(Saved entries)
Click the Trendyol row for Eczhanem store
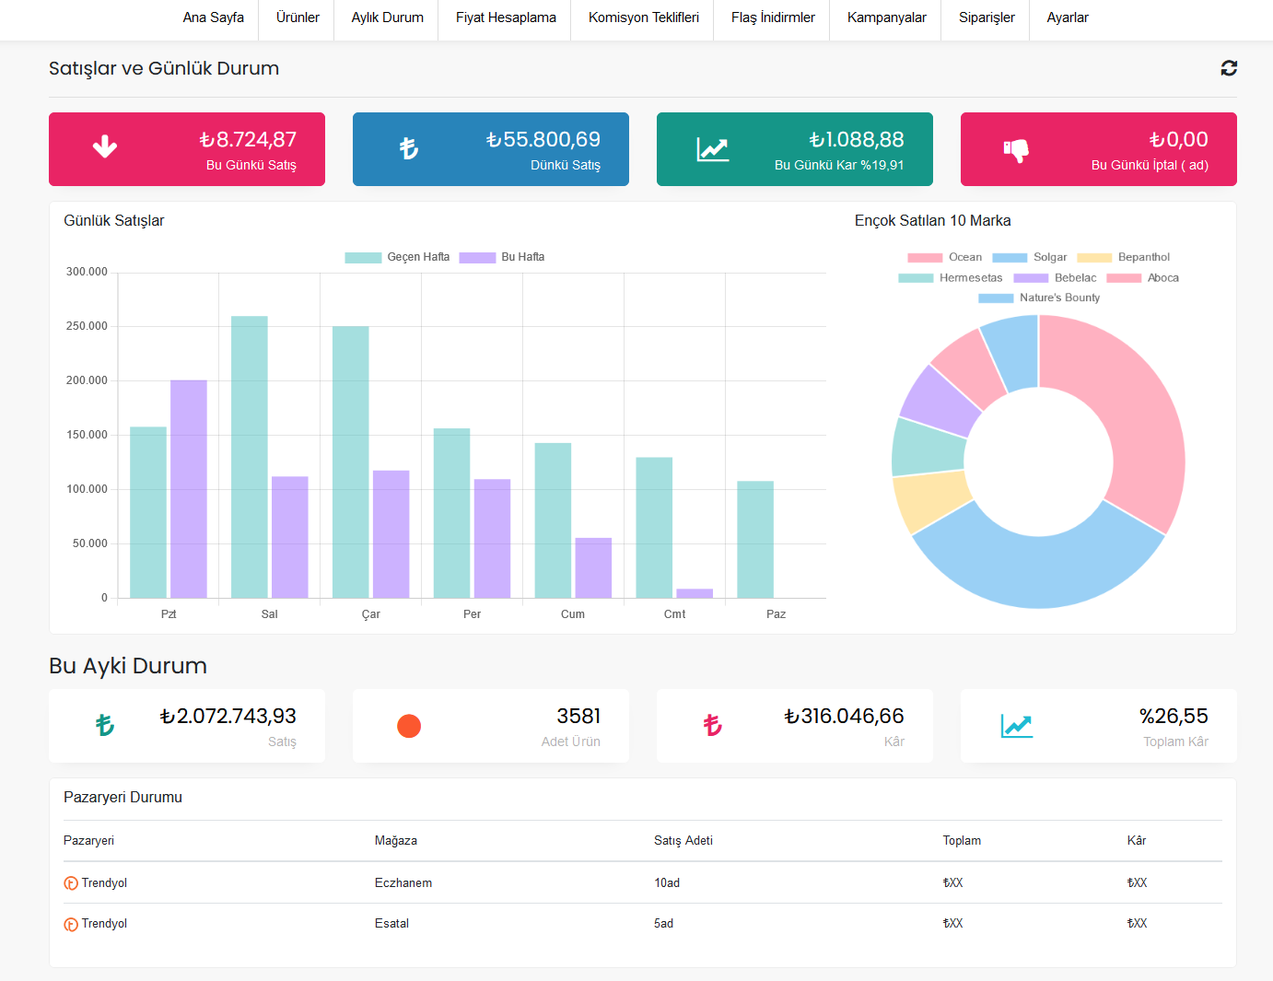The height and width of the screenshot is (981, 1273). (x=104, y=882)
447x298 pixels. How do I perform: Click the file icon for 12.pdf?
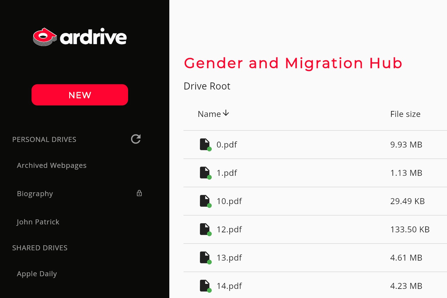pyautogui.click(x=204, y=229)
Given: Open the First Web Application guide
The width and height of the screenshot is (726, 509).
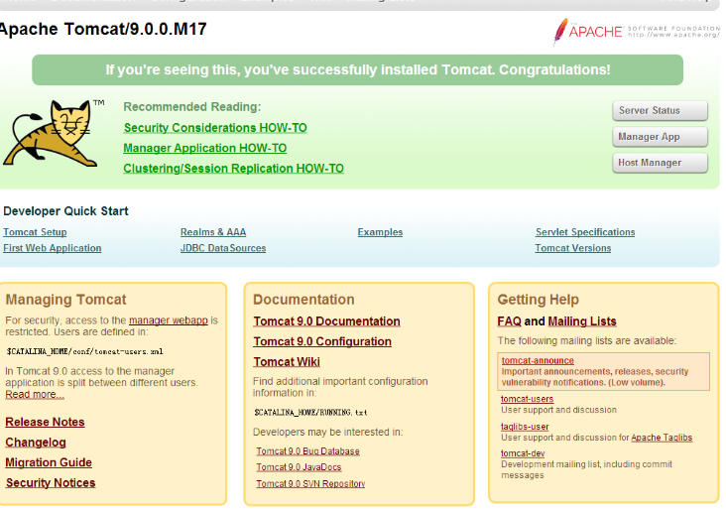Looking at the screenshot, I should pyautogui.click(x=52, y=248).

* * *

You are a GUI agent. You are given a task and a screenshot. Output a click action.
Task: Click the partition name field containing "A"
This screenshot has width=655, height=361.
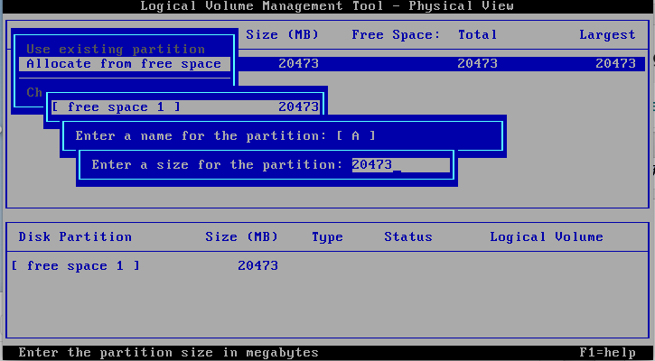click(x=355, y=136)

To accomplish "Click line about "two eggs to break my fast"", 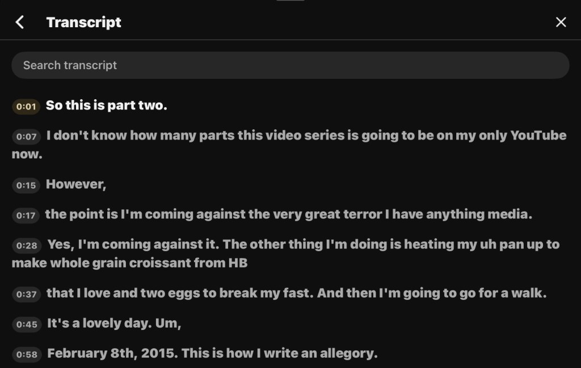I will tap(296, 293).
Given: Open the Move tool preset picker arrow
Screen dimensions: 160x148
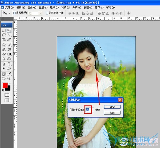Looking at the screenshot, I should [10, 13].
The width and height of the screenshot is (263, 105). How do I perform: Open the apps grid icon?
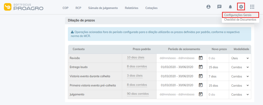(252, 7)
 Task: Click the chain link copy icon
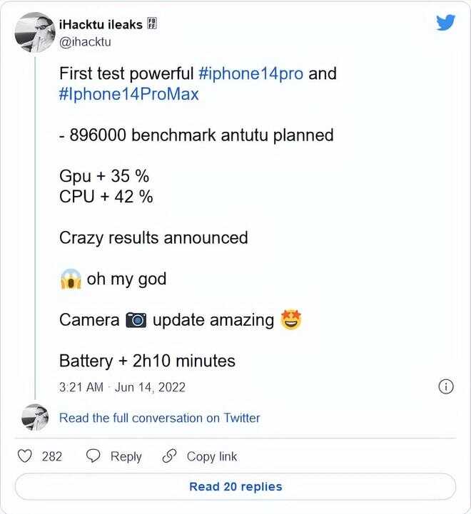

...

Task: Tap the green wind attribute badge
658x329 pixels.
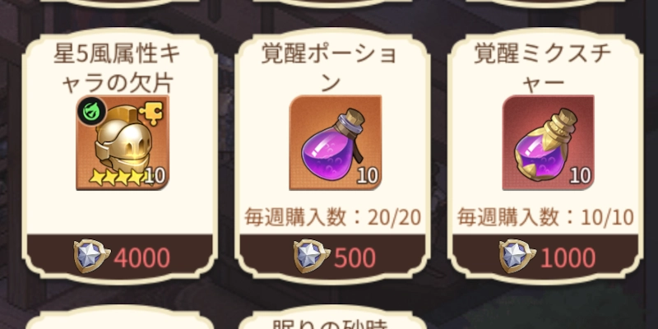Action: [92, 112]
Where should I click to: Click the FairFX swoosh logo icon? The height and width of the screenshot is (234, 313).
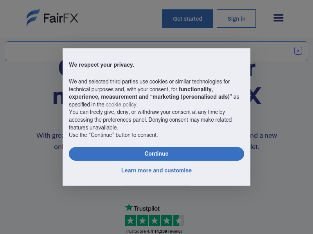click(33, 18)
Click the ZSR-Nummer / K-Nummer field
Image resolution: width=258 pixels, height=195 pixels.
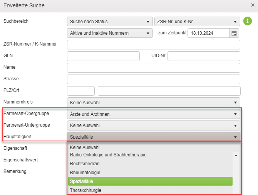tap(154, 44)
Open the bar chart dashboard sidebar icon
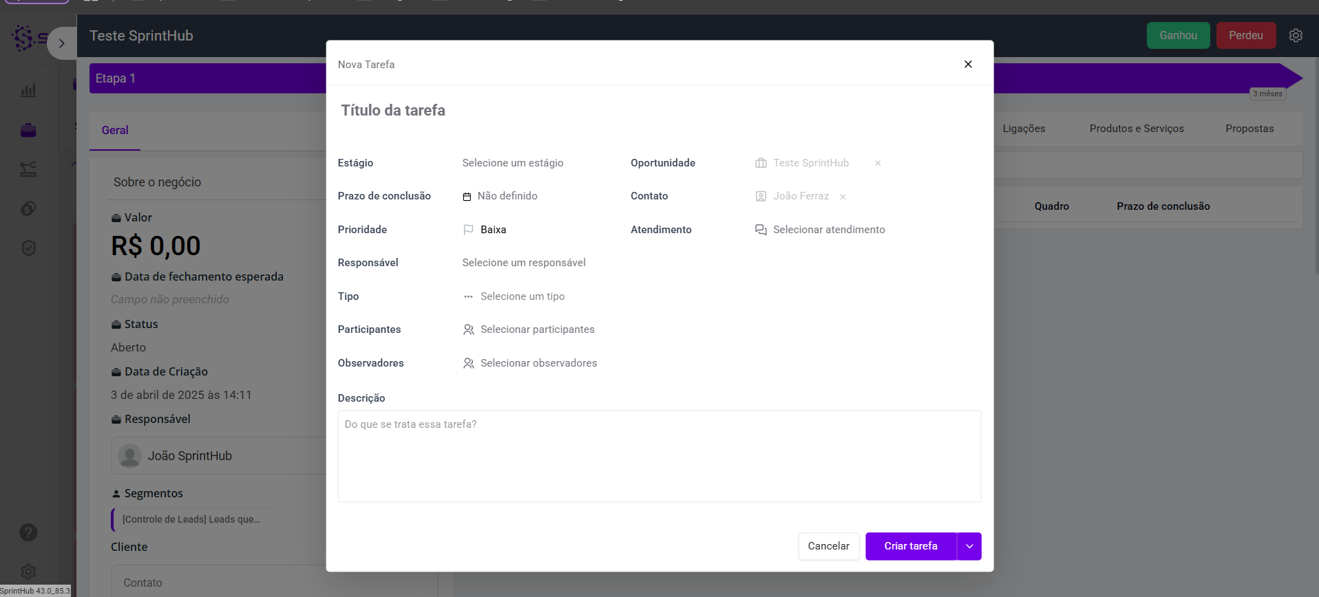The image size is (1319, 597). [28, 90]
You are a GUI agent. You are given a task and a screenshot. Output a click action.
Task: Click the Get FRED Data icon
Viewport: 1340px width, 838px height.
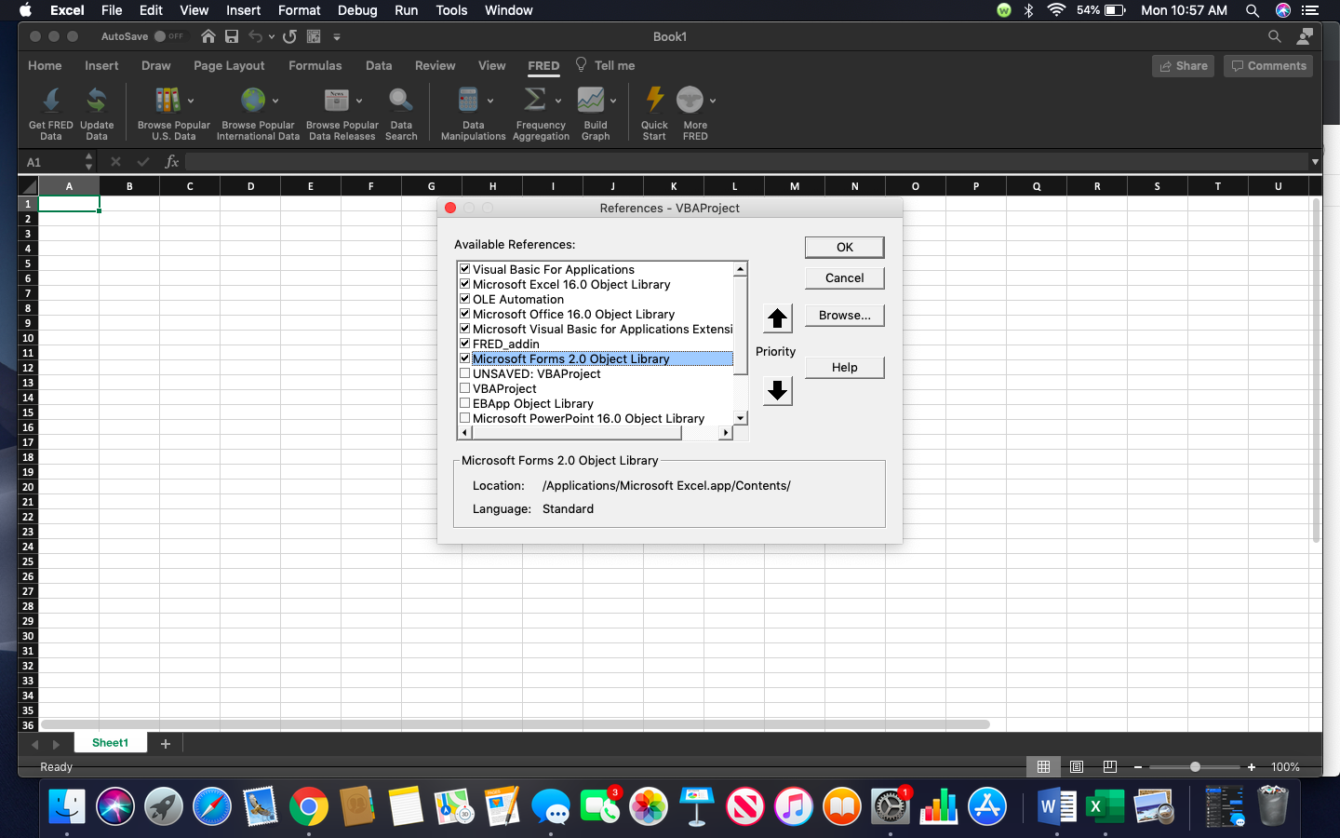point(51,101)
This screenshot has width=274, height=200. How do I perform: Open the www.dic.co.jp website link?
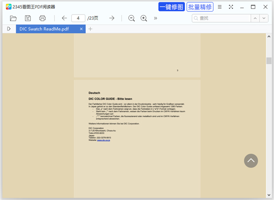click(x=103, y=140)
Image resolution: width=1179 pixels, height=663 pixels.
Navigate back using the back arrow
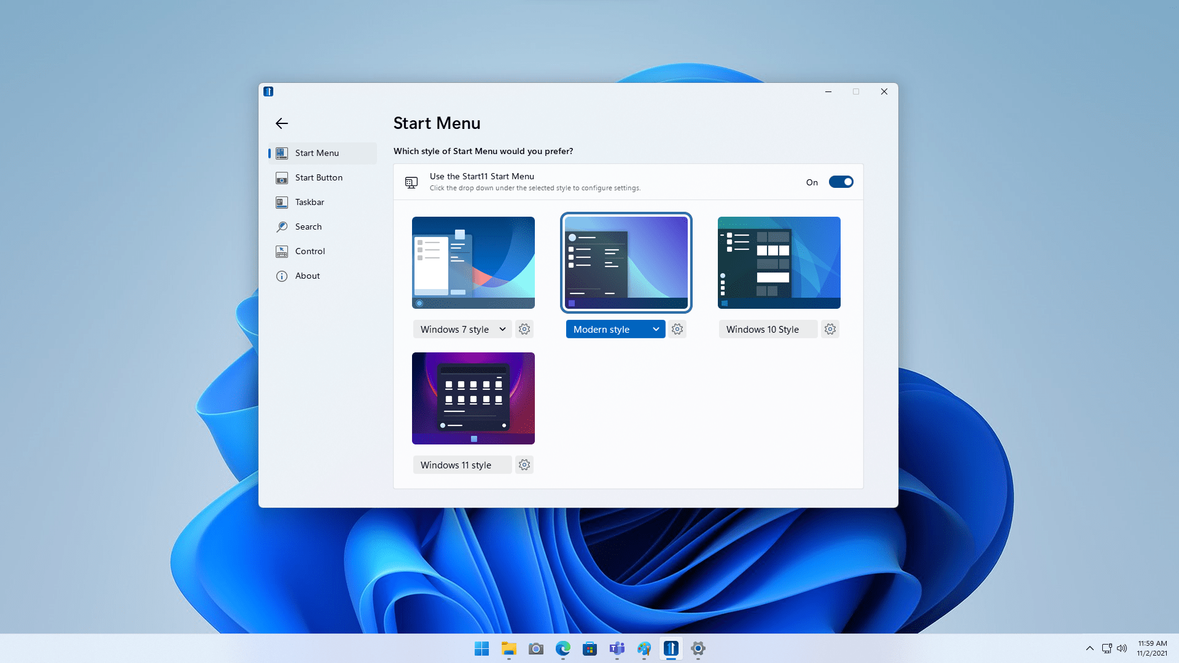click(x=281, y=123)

» **Activity**:
What is the number of lines in the records that contain the word "field"? Answer with the number and nothing else.

» **Reply**:
2